If your organization is like many others, the number of employees serviced by your mail center has shrunk in recent years. So why hasn't the volume of incoming Standard Class mail (catalogs, brochures and advertising mail) shrunk in proportion? In fact, you're probably finding that the volume of advertising mail is actually increasing over time. That's because former employees often continue to receive mail for years after they leave the company.
It's a source of frustration for many mail centers, especially those facing budget and staff cuts. Most mail centers simply discard advertising mail addressed to former employees. Even so, it's time consuming and costly (estimated to be as much as $18 per former employee) to receive, sort and discard or recycle the stacks of mail that marketers are sending to your former employees. And, of course, the environment pays the biggest price.
Why Do
If mail centers discard mail sent to outdated contacts, why do marketers continue sending it? Because they have no way of knowing which of the contacts on their business mailing lists are actually former employees. Without the ability to identify "bad" contacts, they continue sending mail to all of the contacts on their database. In fact, most marketers surveyed in a recent study realize that the business address is outdated for at least 30% of the contacts on their mailing lists, which means those mailpieces never reach a decision maker. Clearly, it's an unnecessary waste of marketing dollars. It's like the quote often attributed to retailer John Wannamaker, "I know half the money I spend on advertising is wasted, but I can never find out which half."
You may be thinking, "Doesn't the Postal Service have this information?" It doesn't. The U.S. Postal Service does maintain a National Change of Address database, but it only contains information on entire companies that have moved locations; the USPS has no way of knowing when individual employees at a company are transferred or terminated. Only the employer has this information.
Why Previous Solutions Haven't Worked
Some mail centers have tried correcting this situation by returning mail to marketers with a note indicating the employee has left the company. A few even hire temporary employees to proactively contact marketers and alert them to terminated employees, hoping they will update their mailing lists. Most marketers do. But they can update only their "house" mailing lists, which are the internal lists they maintain of people who previously purchased or otherwise inquired about their products or services. House lists typically represent a small fraction of the names marketers mail to each year.
Most marketers also rent lists from other marketers and list compilers, which they use to target new customers with direct mail.

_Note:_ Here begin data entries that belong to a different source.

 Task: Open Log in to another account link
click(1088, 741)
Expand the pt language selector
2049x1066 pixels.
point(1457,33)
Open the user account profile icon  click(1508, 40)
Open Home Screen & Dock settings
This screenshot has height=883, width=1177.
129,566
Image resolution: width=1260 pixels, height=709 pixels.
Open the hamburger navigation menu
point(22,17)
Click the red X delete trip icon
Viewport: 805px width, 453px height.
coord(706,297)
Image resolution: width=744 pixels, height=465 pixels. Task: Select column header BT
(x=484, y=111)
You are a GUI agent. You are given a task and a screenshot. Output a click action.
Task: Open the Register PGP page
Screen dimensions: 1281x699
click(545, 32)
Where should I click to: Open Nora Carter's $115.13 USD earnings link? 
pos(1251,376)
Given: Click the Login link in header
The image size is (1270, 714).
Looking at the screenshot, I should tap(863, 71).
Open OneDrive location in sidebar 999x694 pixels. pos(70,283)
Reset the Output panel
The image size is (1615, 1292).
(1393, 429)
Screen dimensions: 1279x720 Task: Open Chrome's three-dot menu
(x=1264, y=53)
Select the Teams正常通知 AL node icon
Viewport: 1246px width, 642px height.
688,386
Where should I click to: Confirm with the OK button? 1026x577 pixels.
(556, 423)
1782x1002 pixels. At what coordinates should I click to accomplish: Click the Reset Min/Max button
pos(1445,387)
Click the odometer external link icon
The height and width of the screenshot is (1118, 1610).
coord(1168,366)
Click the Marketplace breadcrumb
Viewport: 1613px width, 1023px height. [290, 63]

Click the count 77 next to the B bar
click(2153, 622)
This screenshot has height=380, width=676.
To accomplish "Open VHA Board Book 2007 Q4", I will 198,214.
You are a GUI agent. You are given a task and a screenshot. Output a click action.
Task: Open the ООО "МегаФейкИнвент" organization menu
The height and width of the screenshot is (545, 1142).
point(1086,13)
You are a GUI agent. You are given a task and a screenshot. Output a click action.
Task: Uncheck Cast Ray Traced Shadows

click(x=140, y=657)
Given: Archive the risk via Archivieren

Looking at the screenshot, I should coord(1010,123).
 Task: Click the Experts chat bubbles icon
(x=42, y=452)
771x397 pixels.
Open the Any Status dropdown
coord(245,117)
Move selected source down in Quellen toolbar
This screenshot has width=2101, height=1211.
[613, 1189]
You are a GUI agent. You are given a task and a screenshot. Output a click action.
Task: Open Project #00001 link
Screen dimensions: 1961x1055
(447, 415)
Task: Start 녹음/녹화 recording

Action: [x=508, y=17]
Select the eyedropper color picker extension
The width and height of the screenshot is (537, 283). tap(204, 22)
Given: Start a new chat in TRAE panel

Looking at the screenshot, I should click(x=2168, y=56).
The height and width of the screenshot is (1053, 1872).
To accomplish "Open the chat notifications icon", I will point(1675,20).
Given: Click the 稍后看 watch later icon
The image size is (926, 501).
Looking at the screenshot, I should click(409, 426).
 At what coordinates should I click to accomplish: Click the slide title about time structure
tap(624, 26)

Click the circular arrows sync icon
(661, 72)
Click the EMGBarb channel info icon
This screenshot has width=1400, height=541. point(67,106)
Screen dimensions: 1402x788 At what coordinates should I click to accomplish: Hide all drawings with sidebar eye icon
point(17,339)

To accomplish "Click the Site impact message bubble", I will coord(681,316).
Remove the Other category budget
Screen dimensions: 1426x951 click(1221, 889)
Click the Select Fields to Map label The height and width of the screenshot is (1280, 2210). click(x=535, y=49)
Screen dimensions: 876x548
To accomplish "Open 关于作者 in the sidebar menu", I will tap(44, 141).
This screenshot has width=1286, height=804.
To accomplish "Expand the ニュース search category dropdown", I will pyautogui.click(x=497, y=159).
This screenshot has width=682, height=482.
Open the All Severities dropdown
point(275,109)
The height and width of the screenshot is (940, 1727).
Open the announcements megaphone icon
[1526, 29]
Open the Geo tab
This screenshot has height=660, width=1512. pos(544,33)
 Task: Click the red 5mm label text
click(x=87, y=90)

A few particularly proactive marketers also have tried solving the problem by asking mail centers to update their contacts. But most mail center staffs are stretched too thin to respond to these types of requests especially because it would require providing the same updated information to multiple marketers, which would consume more time and resources than sorting and discarding the misdirected mail.
Where Do We Go From Here?
The only way to effectively meet the challenge is to bring together the two sides in a cooperative effort to change the way marketers target people at work. After all, marketers desperately want to know who, within your company, they should remove from their lists. And nobody doubts you'd like to eliminate the excess advertising mail you receive.
Why not create a nationwide, cooperative database of outdated and bad business contacts? Businesses only need to contribute names and business mailing addresses for terminated employees to the database, and marketers use that information to identify names to be removed from their mailing lists. Instead of notifying multiple marketers, businesses simply report it once and are able to reach all marketers, including those renting lists to other marketers. And marketers compare their lists to a single file detailing outdated contacts at thousands of companies. Better yet, they do this electronically in a single pass instead of fielding hundreds of manual notifications from businesses.
The EcoLogical Mail Coalition
By creating the EcoLogical Mail Coalition, businesses and marketers have been brought together to create the only national, cooperative database of verified, outdated business contacts. A
Why should your organization join the coalition? By joining, you'll finally solve the problem of incoming advertising mail addressed to your former employees. Simply add your former employees to the database, and marketers will compare their mailing lists to it so they can identify and eliminate outdated contacts before they mail.
The coalition delivers cost savings to your organization as well by eliminating the work associated with receiving, sorting and discarding all of that misdirected advertising mail. And you'll be making a tremendous positive impact on the environment by conserving trees (as much as one tree per every four former employees) and reducing waste.
Perhaps the best part is that coalition benefits are free to you. For a limited time, organizations who join receive free Charter Membership. Charter Members will never pay a fee to participate. Visit the coalition's Web site where you can learn more.
By participating and contributing your former employee information, you'll encourage more businesses, universities and other organizations to join, and that in turn will encourage more marketers to participate. As more marketers participate, you'll see even more dramatic reductions in advertising mail.
The EcoLogical Mail Coalition represents a smarter approach to business mail, creating less waste and greater efficiency for everyone. And that's good for businesses, marketers and the environment.